■ **What this task involves**:
Change "Reload" to "Refresh" throughout the listing below, write the listing out again with nothing else altered, and leave out the pictures.
## Begin Exercise materials
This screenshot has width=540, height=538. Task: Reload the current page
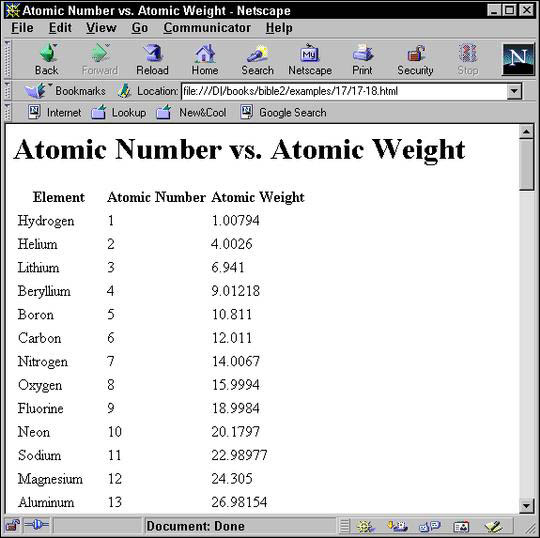coord(152,54)
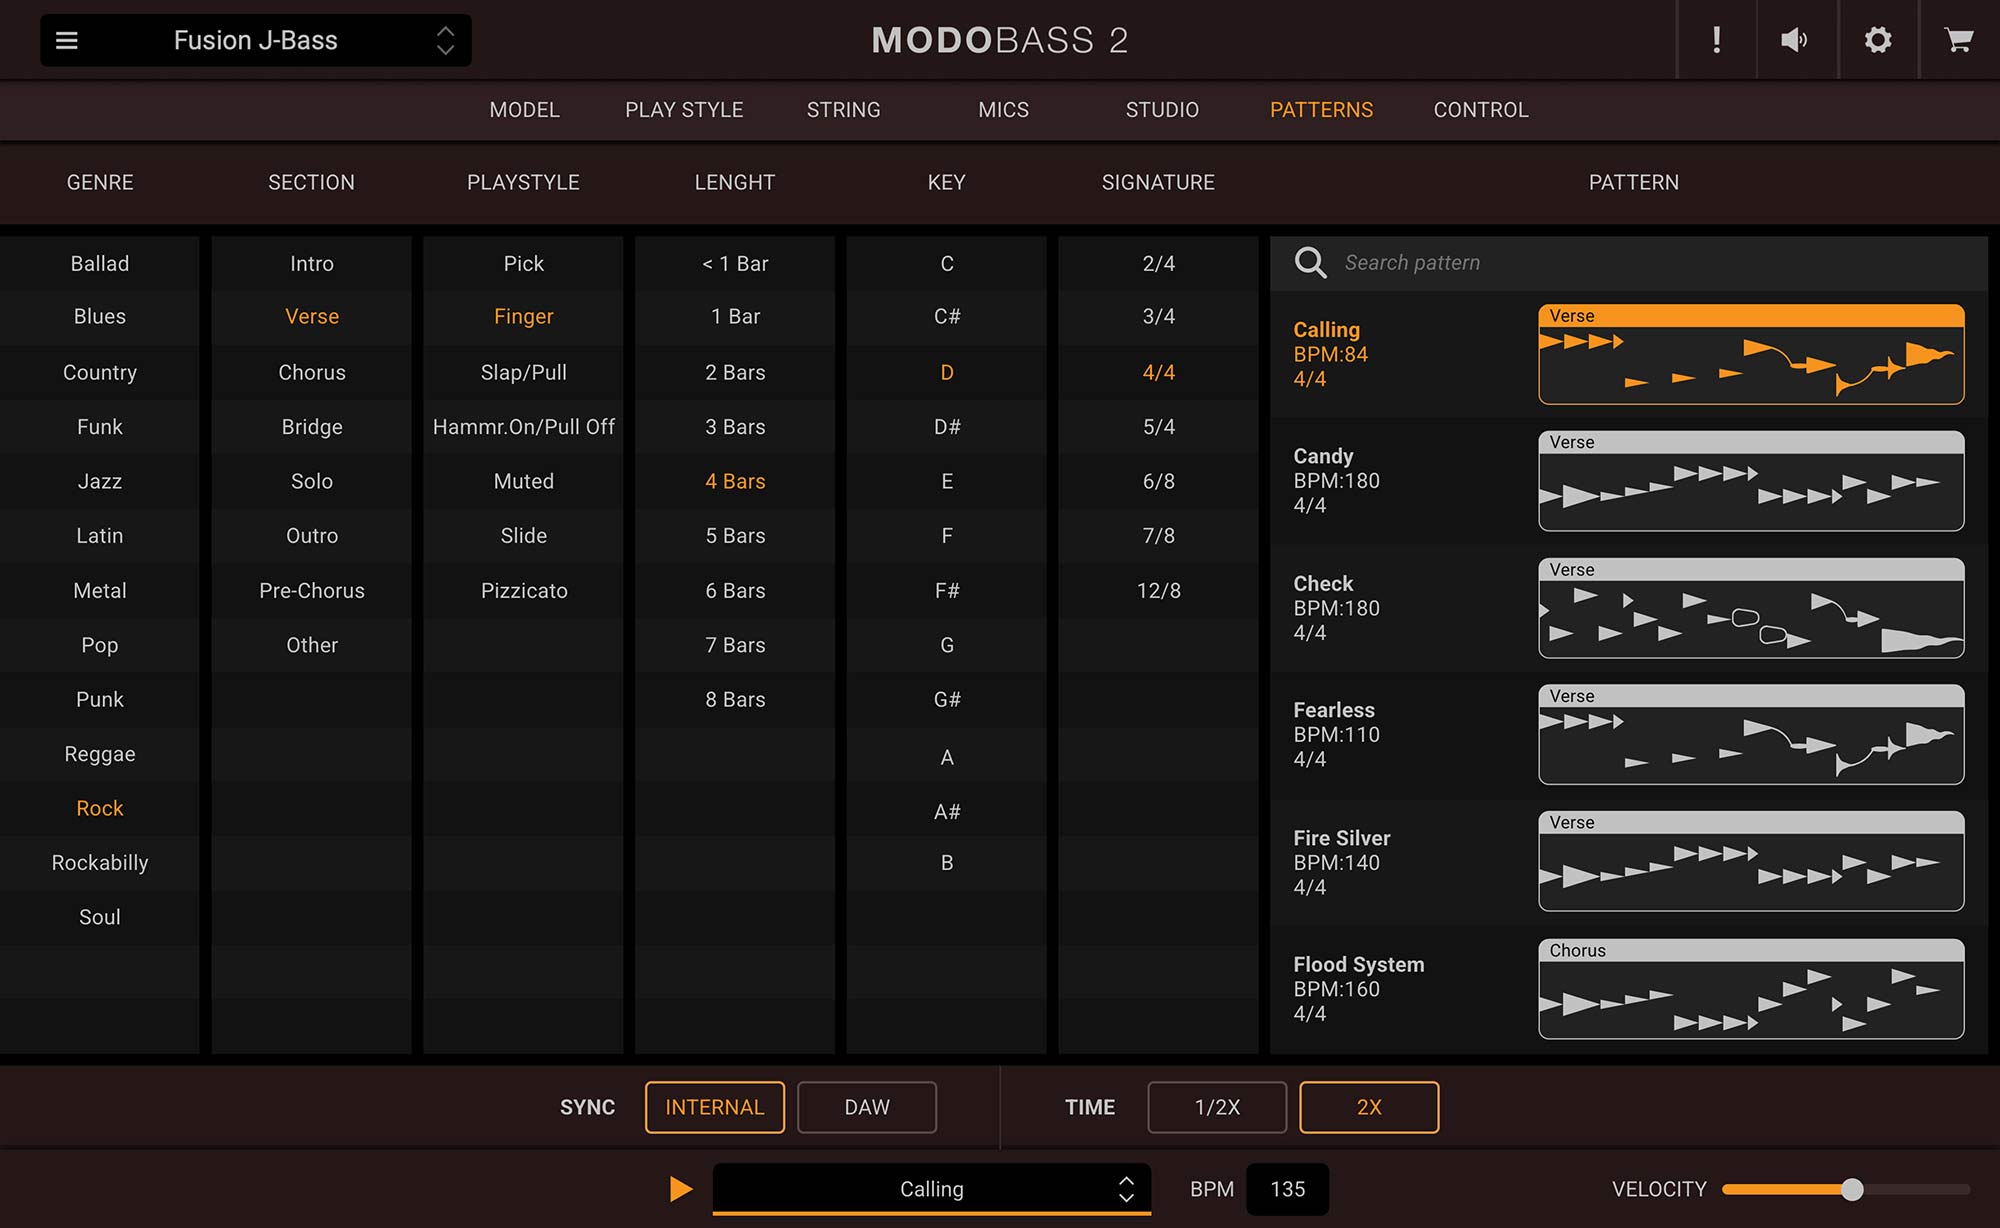2000x1228 pixels.
Task: Select the Funk genre
Action: pyautogui.click(x=100, y=427)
## End Exercise materials
■ **Answer to this problem**:
This screenshot has width=540, height=538. Task: Refresh the current page
coord(152,54)
2000x1228 pixels.
Task: Select the Funk genre
Action: pyautogui.click(x=100, y=427)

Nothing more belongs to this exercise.